Organic Farming Research Foundation Releases Grantmaking Review

February 29, 2016 |

organicfarmlogoIn November, the Organic Farming Research Foundation (OFRF) released a review of research and education projects it funded between 2006 and 2014. An update to their 2006 report, “Investing in Organic Knowledge,” the report offers detailed insights into the most recent period of the organization’s grantmaking.

OFRF has four main areas of focus: policy, education, grantmaking and community. During the 2006-2014 period, OFRF issued a total of $1,452,517 in grants, each averaging around $14,000.

We spoke with Joanna Ory, OFRF’s Research Program Associate, about the findings. Ory wrote the impact report and also administers the organization’s grantmaking program. She recently completed her Ph.D. in Environmental Studies at the University of California, Santa Cruz, specializing in sustainable agriculture, environmental policy, and alternatives to pesticide use.

Seedstock: What are some particular challenges faced by the rapidly growing agricultural sector?

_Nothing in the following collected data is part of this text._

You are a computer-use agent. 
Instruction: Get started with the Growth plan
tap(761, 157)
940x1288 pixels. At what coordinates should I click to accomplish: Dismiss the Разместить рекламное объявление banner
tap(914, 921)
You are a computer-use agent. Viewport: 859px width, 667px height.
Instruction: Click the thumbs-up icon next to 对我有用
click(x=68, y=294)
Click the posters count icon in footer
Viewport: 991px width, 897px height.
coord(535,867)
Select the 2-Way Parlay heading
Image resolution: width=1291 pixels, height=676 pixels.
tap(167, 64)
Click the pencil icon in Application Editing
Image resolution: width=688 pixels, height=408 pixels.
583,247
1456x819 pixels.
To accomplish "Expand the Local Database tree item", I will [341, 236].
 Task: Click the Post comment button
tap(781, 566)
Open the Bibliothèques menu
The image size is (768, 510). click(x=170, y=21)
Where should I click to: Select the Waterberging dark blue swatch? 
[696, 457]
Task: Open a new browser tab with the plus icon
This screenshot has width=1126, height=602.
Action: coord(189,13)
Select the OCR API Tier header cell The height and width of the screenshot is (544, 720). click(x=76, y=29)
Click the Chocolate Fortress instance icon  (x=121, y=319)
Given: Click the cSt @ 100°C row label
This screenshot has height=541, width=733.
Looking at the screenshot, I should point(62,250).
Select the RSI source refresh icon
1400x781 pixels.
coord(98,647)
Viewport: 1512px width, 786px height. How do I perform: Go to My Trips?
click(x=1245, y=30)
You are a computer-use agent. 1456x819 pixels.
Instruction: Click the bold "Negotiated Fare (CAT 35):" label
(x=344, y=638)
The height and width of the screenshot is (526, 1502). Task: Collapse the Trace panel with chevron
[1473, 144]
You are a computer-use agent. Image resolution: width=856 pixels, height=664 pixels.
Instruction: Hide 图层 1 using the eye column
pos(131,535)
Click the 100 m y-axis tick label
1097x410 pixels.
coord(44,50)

Ory: Farmers face many challenges such as troublesome weeds, insect pests, water shortages and flooding, labor shortages, and changing climatic conditions. Organic farmers face these challenges as well, and others such as the threat of contamination from GMOs and pesticides from neighboring conventional farms. There is a strong need for research and innovation to find solutions to these challenges and create a more sustainable agricultural system.

Seedstock: How is the western drought impacting organic farmers?

Ory: The drought in California and other western states has profound and lasting impacts for agricultural regions. Many farmers in California are changing to water saving irrigation technologies like drip irrigation, and many are also drilling new wells and relying more on groundwater. Uncontrolled groundwater extraction has impacts on neighboring farmers and future groundwater storage reserves in a region. Water management that is a collaborative process and involves all stakeholders is needed to protect the long-term needs of natural environments and aquatic species, agricultural areas and urban areas.

Seedstock: What are some specific examples of how OFRF investments have resulted in advancements in organic farming?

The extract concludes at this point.